**Exercise prompt:** The result should hold only the lines from the one with "Task: Expand the Customer acquisition chevron" through the final line of the data below, transcribed exactly, pictures left out.
*** Opening of Information provided ***
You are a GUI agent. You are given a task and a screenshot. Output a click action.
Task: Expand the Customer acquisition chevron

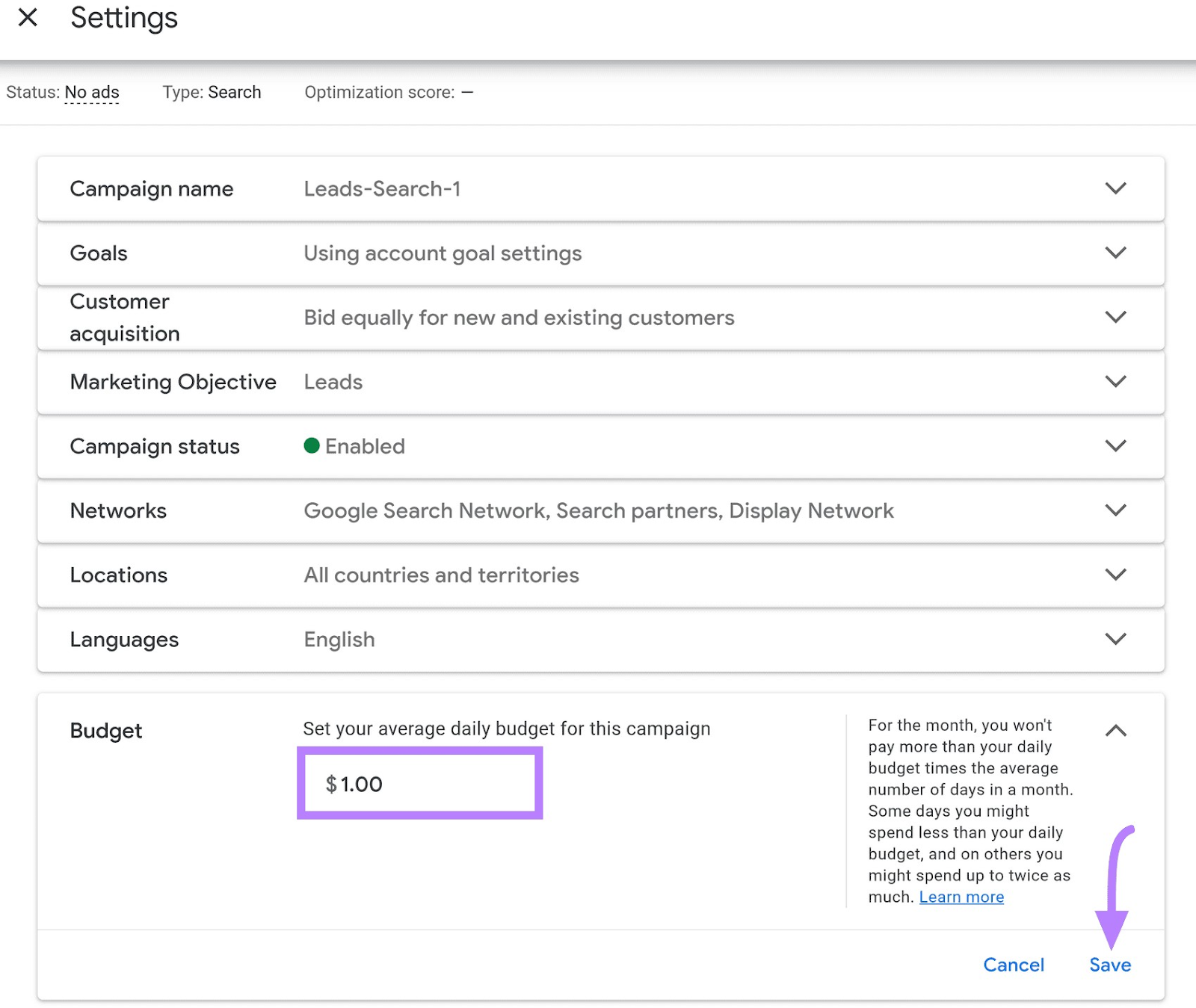[1115, 317]
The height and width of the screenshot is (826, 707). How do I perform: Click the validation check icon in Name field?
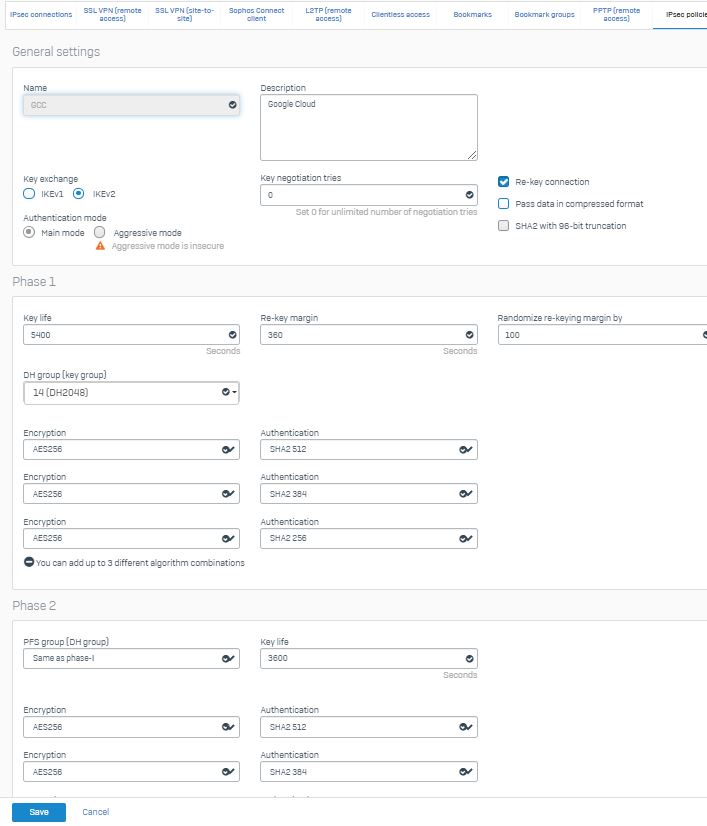232,105
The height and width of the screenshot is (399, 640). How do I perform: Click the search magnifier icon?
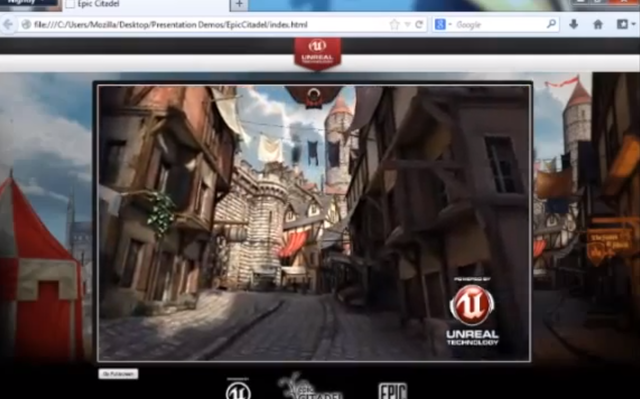pos(551,24)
*** Close of Information provided ***
**Your solution:**
Task: Expand the Customer acquisition chevron

[1115, 317]
The height and width of the screenshot is (826, 707). How do I perform: Click the validation check icon in Name field?
232,105
The height and width of the screenshot is (399, 640). How do I perform: Click the search magnifier icon?
pos(551,24)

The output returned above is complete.